Thank you for your pertinent comment. In this study, the statistical analysis was advised by Takashi Inoue (included in the acknowledgements section), who specializes in statistics. We found that multivariable analysis was difficult because the sample size was small. In addition, we used EZR for the statistical analysis. Unfortunately, EZR cannot be performed on time-dependent AUROC analyses.

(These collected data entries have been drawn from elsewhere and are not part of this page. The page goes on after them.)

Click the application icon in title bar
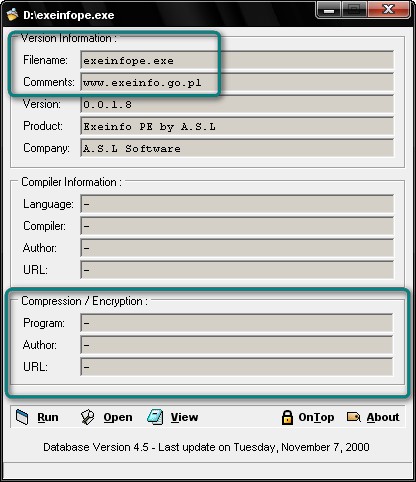The width and height of the screenshot is (416, 482). (12, 14)
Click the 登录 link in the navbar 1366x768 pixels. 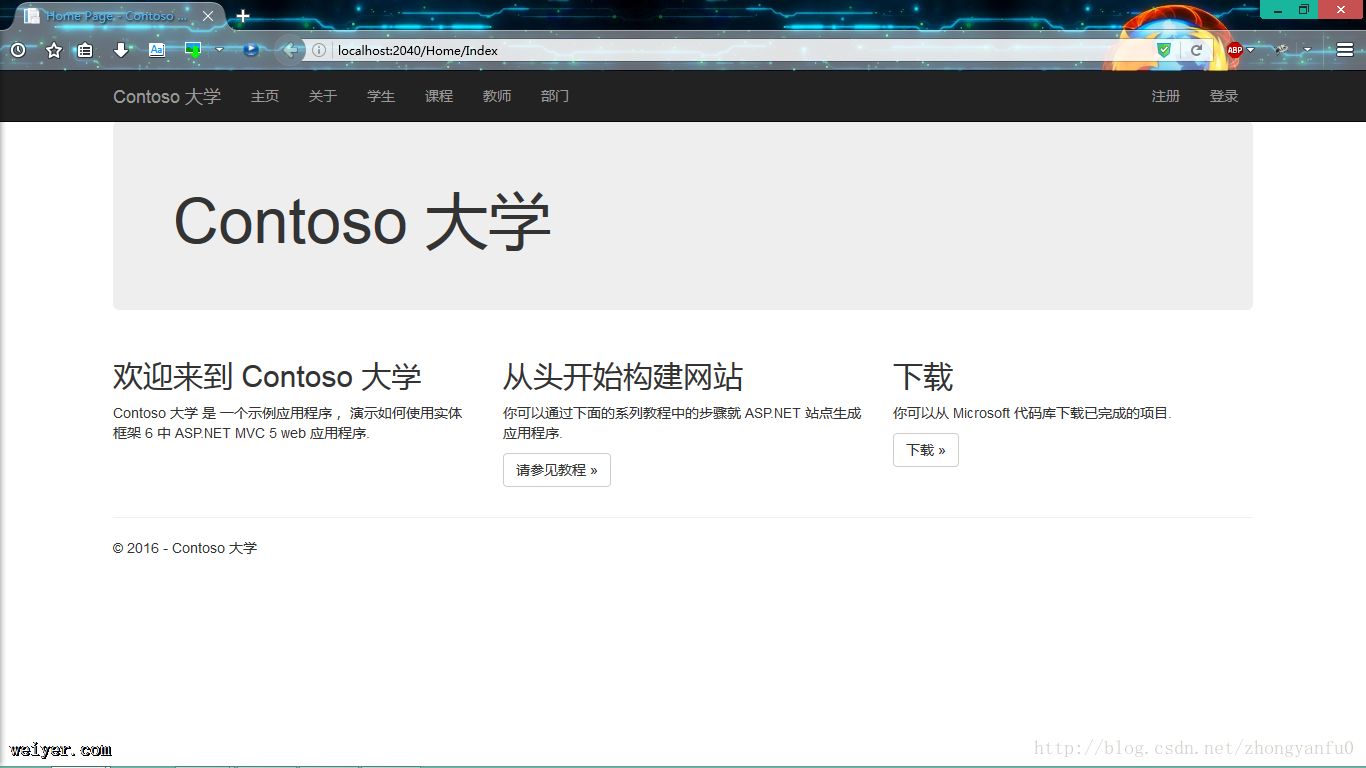click(1224, 96)
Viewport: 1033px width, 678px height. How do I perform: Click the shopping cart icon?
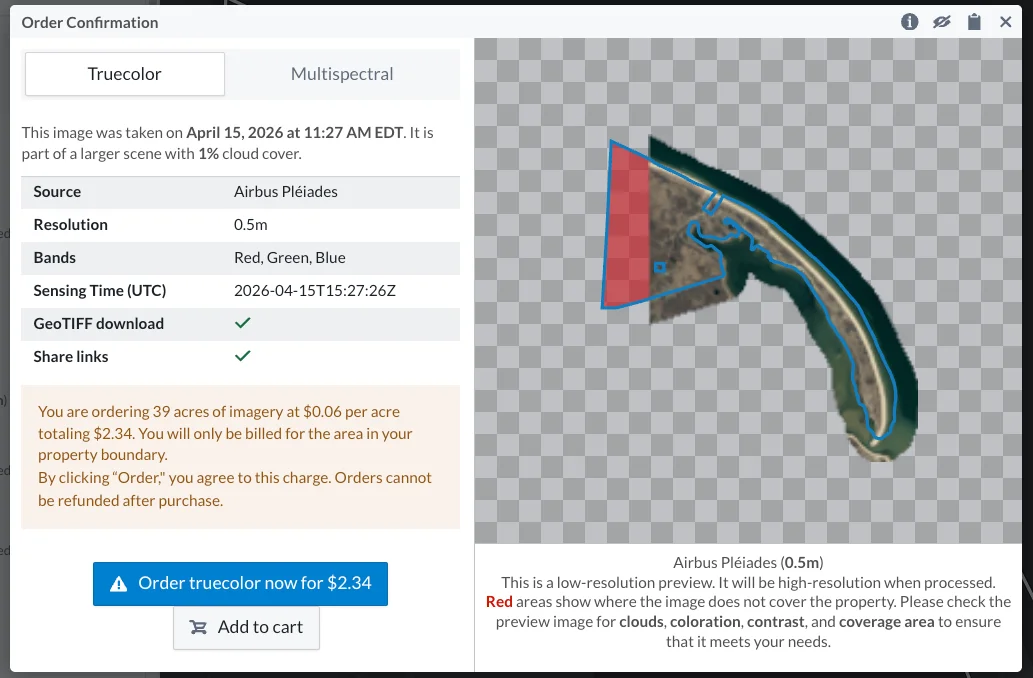(198, 627)
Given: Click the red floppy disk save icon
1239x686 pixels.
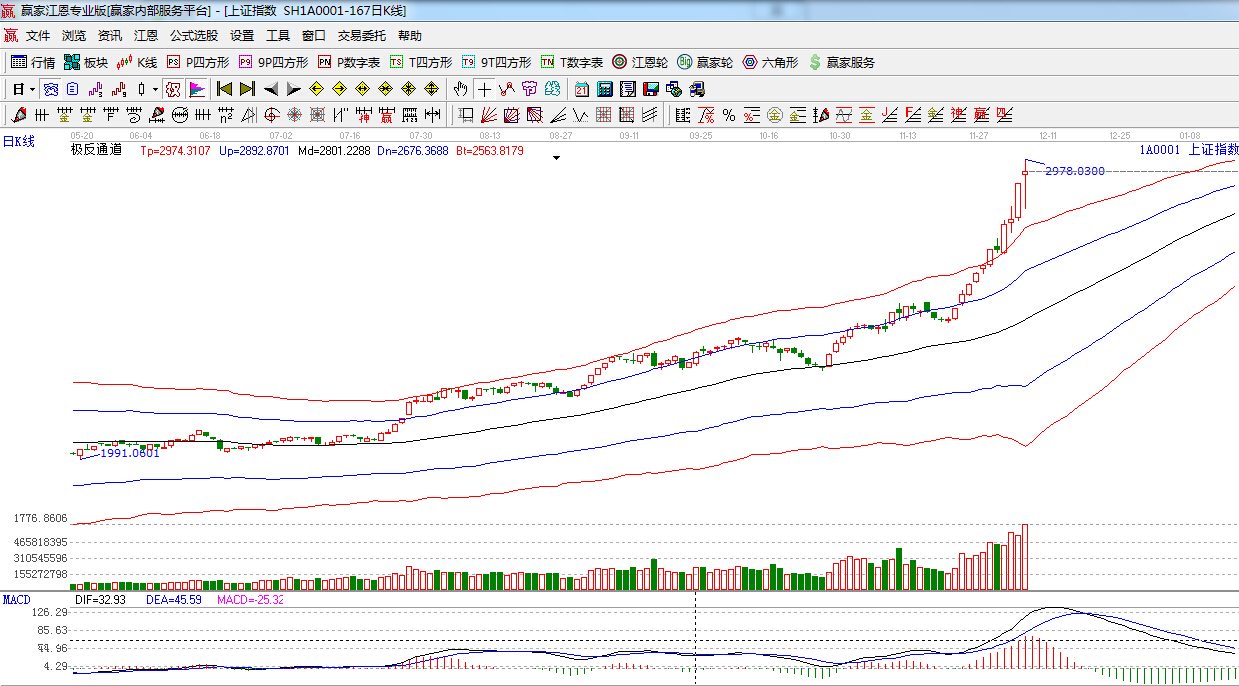Looking at the screenshot, I should click(x=651, y=89).
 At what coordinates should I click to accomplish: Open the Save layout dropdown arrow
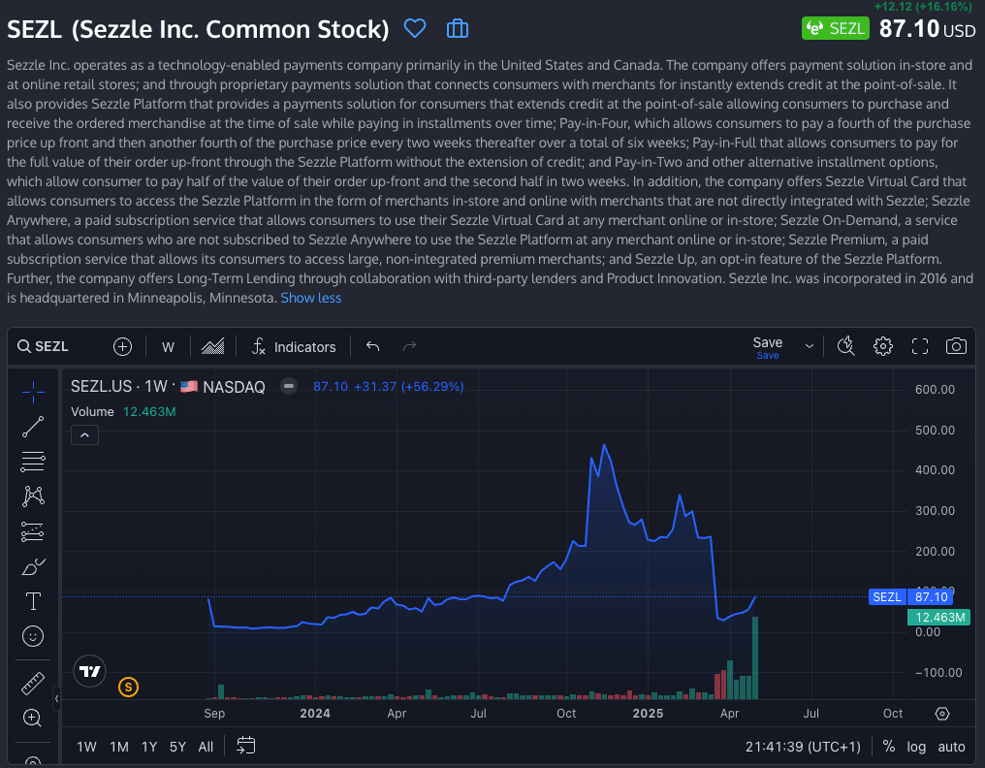pyautogui.click(x=809, y=346)
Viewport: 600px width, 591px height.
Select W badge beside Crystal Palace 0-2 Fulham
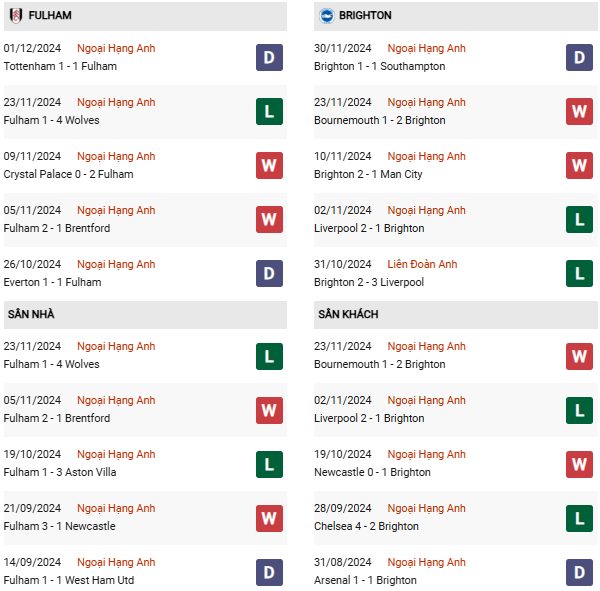(269, 166)
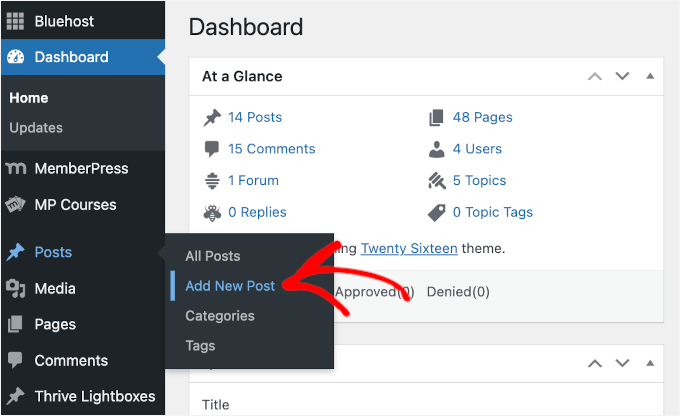Image resolution: width=680 pixels, height=416 pixels.
Task: Click the MP Courses icon
Action: pos(15,204)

3)Severity of systemic inflammation is a well-established prognostic indicator and may impact both VWF and ADAMTS13 - please provide information and adjust your analysis accordingly.

Response to 3)

Thank you for your valuable comment. We have interpreted severity of SIRS as severity of ACLF. Tables 2 and 3 show the severity grade of ACLF.

Round 2

Reviewer 1 Report

Thank you for the answers to my comment. All my comments have been satisfactorily answered, in my opinion.

Author Response

Thank you for reviewing our manuscript.

Reviewer 2 Report

Unfortunately, my comments number 1 and 2 have not been adequately addressed. Data on ACLF by EF-CLIF is essential to evaluate the generalizibility of the findings. Fully relying on dichotomized data is unacceptable and there are also other statistical softwares that can be used.

Author Response

Thank you for reviewing our manuscript. Our responses to your comments are as follows:

Data on ACLF by EF-CLIF is essential to evaluate the generalizibility of the findings. Fully relying on dichotomized data is unacceptable and there are also other statistical softwares that can be used.

Response

Thank you for your valuable comment. We have performed multivariate analysis using VWF:Ag/ADAMTS13:AC, CLIF-C ACLF score, and other factors of continuous variables. After that, we have indicated the time-dependent receiver operating characteristic curve using the VWF:Ag/ADAMTS13:AC and CLIF-C ACLF score. We have revised the prognostic factor for patients with liver cirrhosis in the post-ACLF group in the Result section as follows:

We performed univariate analysis using the factors that were reported previously the association of prognosis of ACLF . To determine prognostic factors for patients with liver cirrhosis in the post-ACLF group, we performed multivariate analysis using VWF:Ag/ADAMTS13:AC, CLIF-C ACLF score, Cre, and MELD score, which had P-values <0.1 in the univariate analysis. The VWF:Ag/ADAMTS13:AC and CLIF-C ACLF scores were associated with prognosis in the post-ACLF group (P < 0.05 for both) (Table 3). The time-dependent receiver operating characteristic curve was plotted using VWF:Ag/ADAMTS13:AC and CLIF-C ACLF scores (Fig. 4a). The AUC of VWF:Ag/ADAMTS13:AC was 0.823, 0.846, and 0.940 for 30, 60, and 90 days, respectively (Fig. 4b, c and d). The AUC of CLIF-C ACLF score was 0.917, 0.949, and 0.726 for 30, 60, and 90 days, respectively (Figure 4e, f and g).

Round 3

Reviewer 2 Report

The authors have addressed my comments sufficiently.